【月刊ならスポ】おばあちゃんに続け、走り幅跳びの吉岡里紗さん 目指すは東京五輪
身長170センチ、体重47・5キロのすらりと伸びた身体が助走路を勢いよく駆けぬけ、踏み切り板を蹴り上げて飛び上がる。川西・三宅両町による学校組合立式下中学校(川西町)2年の吉岡里紗さん(14)は昨秋、ジュニアオリンピック陸上競技大会の走り幅跳びで大会新記録をたたき出して優勝した。約半世紀前に祖母が出場した東京五輪を目標に、さらなる高みを目指している。
■小6で県記録更新
陸上を始めたのは小学1年の秋。父、藍一さん(45)がコーチを務める「三宅陸上クラブ」で走り幅跳びと高跳びを始めた。当初は100メートル走にも取り組んだが、「すごい速い友達がいて、1番でないと気が済まないので幅跳びで1番になろうと思った」という「負けず嫌い」だ。
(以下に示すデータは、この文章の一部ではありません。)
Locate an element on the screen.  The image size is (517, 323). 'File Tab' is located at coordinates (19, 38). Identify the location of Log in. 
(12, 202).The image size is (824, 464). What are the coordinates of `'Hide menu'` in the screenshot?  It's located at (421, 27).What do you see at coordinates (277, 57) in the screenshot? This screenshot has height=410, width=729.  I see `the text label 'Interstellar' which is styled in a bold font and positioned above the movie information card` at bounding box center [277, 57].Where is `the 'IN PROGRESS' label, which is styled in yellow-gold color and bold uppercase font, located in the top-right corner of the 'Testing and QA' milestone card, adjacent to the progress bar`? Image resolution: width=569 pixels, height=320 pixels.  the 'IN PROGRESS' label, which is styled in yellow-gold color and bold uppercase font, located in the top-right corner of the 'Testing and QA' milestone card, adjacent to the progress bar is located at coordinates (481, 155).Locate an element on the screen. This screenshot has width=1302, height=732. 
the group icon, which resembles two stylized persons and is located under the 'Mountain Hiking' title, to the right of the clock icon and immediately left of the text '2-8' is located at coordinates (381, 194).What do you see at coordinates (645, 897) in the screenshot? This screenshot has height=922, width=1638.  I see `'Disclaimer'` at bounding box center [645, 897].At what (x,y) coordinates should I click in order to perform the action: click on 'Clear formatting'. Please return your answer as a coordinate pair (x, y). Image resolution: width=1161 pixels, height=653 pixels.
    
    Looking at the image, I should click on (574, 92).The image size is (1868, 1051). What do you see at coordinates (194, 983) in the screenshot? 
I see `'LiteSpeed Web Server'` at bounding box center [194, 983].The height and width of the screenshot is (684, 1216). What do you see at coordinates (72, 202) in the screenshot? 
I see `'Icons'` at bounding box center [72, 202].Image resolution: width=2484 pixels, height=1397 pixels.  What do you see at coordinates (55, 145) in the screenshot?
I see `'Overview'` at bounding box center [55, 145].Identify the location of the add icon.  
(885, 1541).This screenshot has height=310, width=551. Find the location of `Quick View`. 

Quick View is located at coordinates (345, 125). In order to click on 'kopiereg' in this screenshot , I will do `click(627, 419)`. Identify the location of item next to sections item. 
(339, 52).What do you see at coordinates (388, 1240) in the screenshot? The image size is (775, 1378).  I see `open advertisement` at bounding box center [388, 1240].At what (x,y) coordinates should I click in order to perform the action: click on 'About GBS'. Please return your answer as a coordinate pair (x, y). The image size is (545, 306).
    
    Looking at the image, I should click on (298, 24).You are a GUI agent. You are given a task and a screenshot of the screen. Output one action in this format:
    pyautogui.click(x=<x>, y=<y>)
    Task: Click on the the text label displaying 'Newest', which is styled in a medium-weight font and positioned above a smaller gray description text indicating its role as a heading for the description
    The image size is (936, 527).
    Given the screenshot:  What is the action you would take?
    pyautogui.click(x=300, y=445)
6年生のときには幅跳び5メートル8センチ、高跳び1メートル41センチを跳んで県記録を更新。中学に入ると幅跳び1本に集中し、1年の7月には5メートル43センチを跳んで県の中学1年の記録を更新した。
だが、8月の全日本中学校陸上競技選手権大会(全中)はまさかの予選落ち。「気持ちばかり先行して、力が入り過ぎていた」と振り返る。自身も走り幅跳びの選手だった南岡宏樹顧問(36)は「今思えば、調整に失敗したのだと思う。近畿大会、全国大会と、両方いい成績を狙いすぎていた」と話した。
■悔しさバネに練習
翌年の全中では5メートル73センチで5位に入賞。それでも、「同級生で幅跳びが専門でない人が3位だった。成績より、同世代で自分より上がいることがとても悔しかった」(吉岡さん)という。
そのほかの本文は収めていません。